Psychological Claims and Businesses
Psychological issues can often accompany a physical injury, especially if the injury puts a normally active person out of commission for a while. However, those claims have been on the rise in recent years, leading employers and insurers to scrutinize each incident. In at least one state, permanent disability claims related to psychological distress from an injury are no longer allowed under the law, which has led to an influx of claims related to the trauma caused by the incident that caused the injury.
To validate psychological claims, Thurston and her clients often work to determine whether or not there is a history of a psychological condition in the claimant.
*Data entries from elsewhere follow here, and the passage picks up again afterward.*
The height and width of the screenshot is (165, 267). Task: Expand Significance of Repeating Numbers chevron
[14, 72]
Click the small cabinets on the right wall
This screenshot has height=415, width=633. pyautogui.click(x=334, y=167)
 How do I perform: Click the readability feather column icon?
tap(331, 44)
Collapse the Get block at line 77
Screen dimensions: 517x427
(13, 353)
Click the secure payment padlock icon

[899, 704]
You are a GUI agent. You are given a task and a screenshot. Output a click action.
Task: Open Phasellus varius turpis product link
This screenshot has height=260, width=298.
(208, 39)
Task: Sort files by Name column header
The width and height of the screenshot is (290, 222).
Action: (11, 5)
This generally means reviewing medical records and pinpointing any red flags. If those issues are found, it then becomes necessary to conduct surveillance on the patient to observe behaviors that might be different outside of a physician’s care. One of the best ways to address those concerns is to request a medical evaluation by an independent counselor.
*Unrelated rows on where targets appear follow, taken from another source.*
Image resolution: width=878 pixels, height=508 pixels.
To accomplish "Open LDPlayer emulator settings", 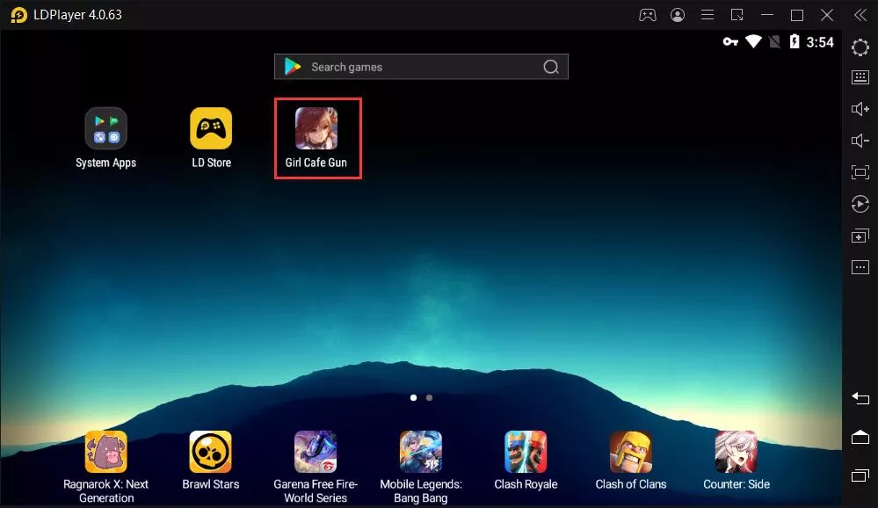I will pyautogui.click(x=860, y=47).
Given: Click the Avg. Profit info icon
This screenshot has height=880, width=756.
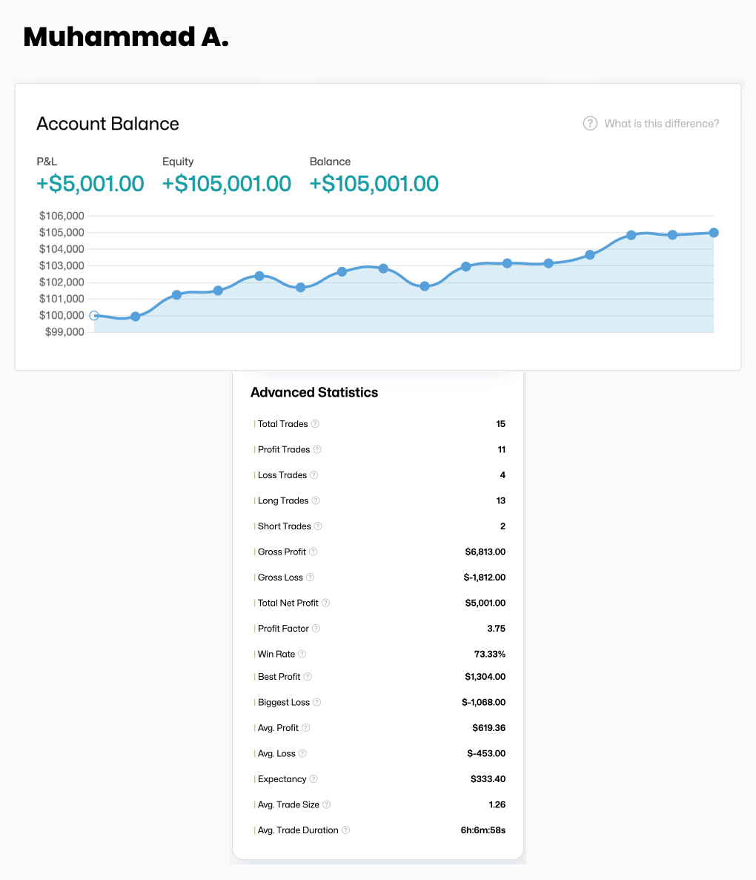Looking at the screenshot, I should tap(305, 728).
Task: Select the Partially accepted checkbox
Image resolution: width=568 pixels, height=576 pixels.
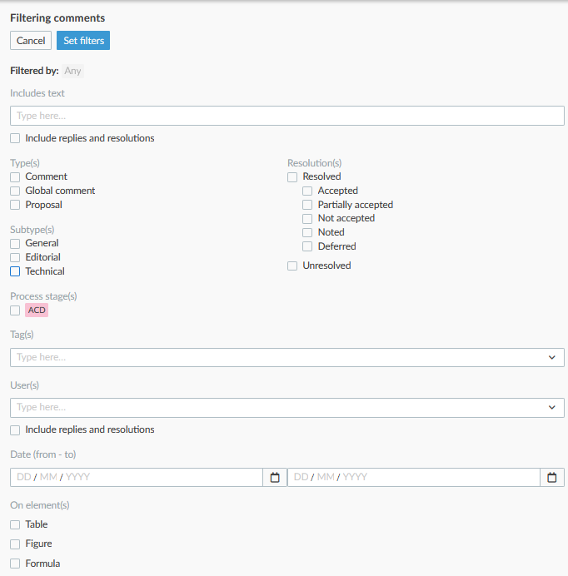Action: pyautogui.click(x=307, y=205)
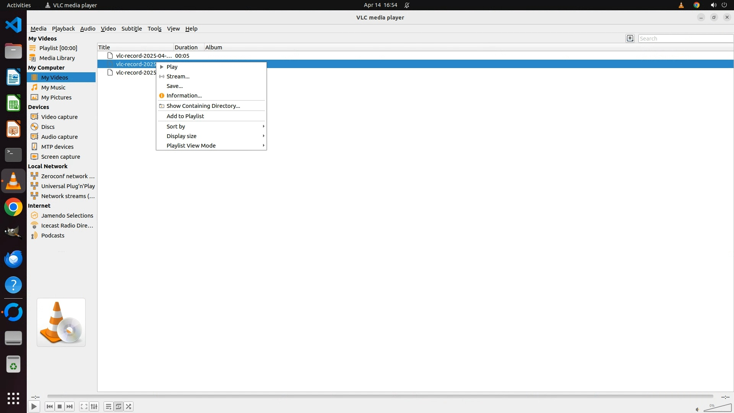This screenshot has width=734, height=413.
Task: Skip to the next media item
Action: point(70,406)
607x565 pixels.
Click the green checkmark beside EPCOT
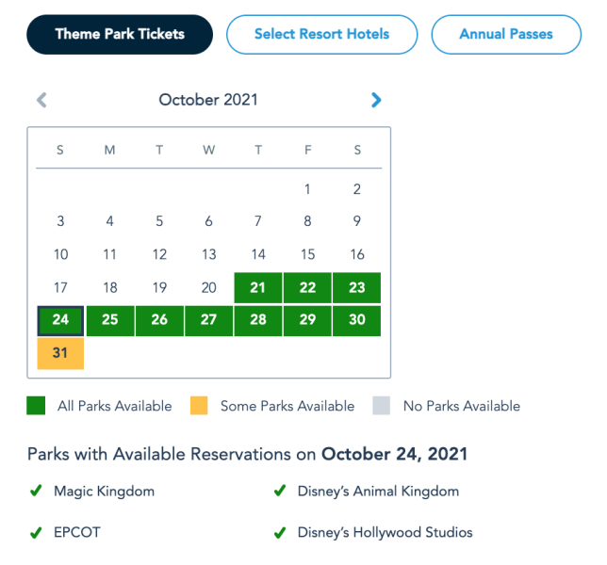click(x=36, y=533)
Opioid Addiction and Psychological Addiction
Over the course of her work, Thurston also sees psychological claims tacked onto workers’ compensation incidents when employees have a history of chemical abuse. This is only complicated by the fact that often prescription medications will be prescribed for serious injuries, leading to an addiction over time. When these situations arise, Thurston finds it best to assign a nurse case manager who can work directly with the claimant to reduce dependence on opioids.
For Thurston and other attorneys, independent medical evaluations (IMEs) are the key to determining whether substance abuse is related to psychological claims. Thurston finds that attorneys will add psychological claims onto other claims being listed in a case in order to get a higher monetary award. IMEs can proactively address that from the start, helping reduce an employer’s risk of falling prey to fraud.
Although every workers’ compensation claim isn’t fraudulent, today’s employers need to be aware of the problem. Thurston recommends an independent medical evaluation for any psychological claims attached to a larger workers’ compensation case, since they can often determine whether an employee is legitimately suffering from mental issues related to the injury. An IME can also help determine whether a patient’s issues are related to an opioid addiction so that those issues can be addressed as quickly as possible.